Our Kids joins Charles Murray’s Coming Apart in addressing the growing social, cultural and economic gap shaping the lives and futures of children raised in the U.S. In both books, we learn that the percentage of children who live in single-parent homes has been falling in college-educated circles since the mid-1990s even as it has been rising in homes headed by parents with a high-school diploma or less. “Finish your education, get a job, get married, have a child . . . in that order,” is being successfully communicated to at least one segment of American society. Are low expectations preventing the dissemination of the message to all American youth?
This book represents a cry of the heart for children who appear to have no path out from misery.
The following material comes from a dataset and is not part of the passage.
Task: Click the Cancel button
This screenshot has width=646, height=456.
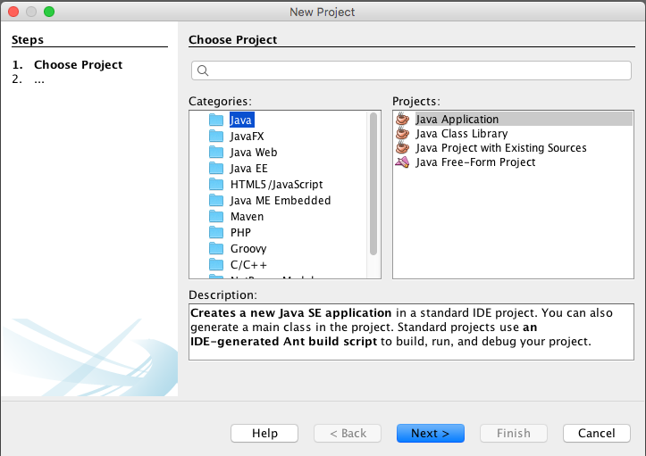Action: coord(597,434)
Every child needs at least one but preferably two parents fully committed to his or her well-being and development. There are no substitutes. Putnam is correct in saying that we should assist parents in this role, particularly when war, illness or abandonment prevent a parent from meeting caregiving and financial obligations. He pleas for increased commitment to invest in other people’s children as in the past. Indeed, grandparents, siblings, teachers, youth ministers, neighbors, coaches, etc., are rising to the occasion. However, self-preservation requires third parties, lacking a consensus on shared values, to disengage when a child lacks even one fully engaged and accountable guardian.
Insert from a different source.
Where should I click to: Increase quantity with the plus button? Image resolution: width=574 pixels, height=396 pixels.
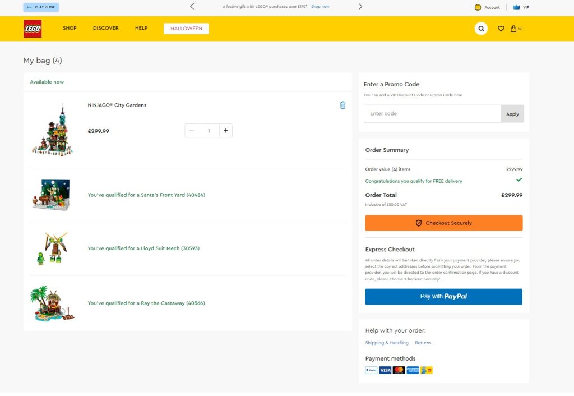tap(226, 131)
The elephant in the room in both Putnam and Murray’s books is the potential for an elite or, for that matter, any group with institutionalized benefits to perpetuate their status other than by merit. Extreme polarization by class is inconsistent with democracy, weakening how institutions and governments function. Consider but one example from Our Kids: There is a difference between advocating for one’s children, on one hand, and using influence to get poor grades expunged, teachers transferred and preferential treatment for scholarship recommendations (25). Low-income students note advantages given classmates based, for example, on their parents’ willingness to decorate the gym for prom night, fundraising, etc. Both private and public schools cross-subsidize, but low-income students are on the inside of a process over several years, with few educational alternatives. They reap the benefits of benefactors but, at the same time, are acutely aware whenever the line between institutional preferences and merit is crossed. Eternal vigilance alone, given the bifurcation of the social fabric outlined in Our Kids, can prevent one side or the other from turning America into an oligopoly.
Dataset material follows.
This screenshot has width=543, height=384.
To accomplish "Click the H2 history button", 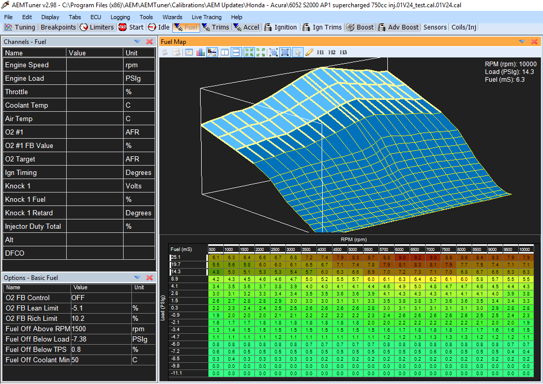I will point(332,52).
Maybe what is needed is a return to the old American rite of passage in which every teenager hustled for the opportunity to babysit, mow lawns, bag groceries, run errands, bus tables, caddy, etc. These experiences helped create an identity shared by all Americans, one which has been subverted, to give but one example, by segregated and subsidized “geek” and “college strategies for the disadvantaged” camps.
Maryann O. Keating, Ph.D., a resident of South Bend and an adjunct scholar of the Indiana Policy Review Foundation, is co-author of “Microeconomics for Public Managers,” Wiley/Blackwell, 2009.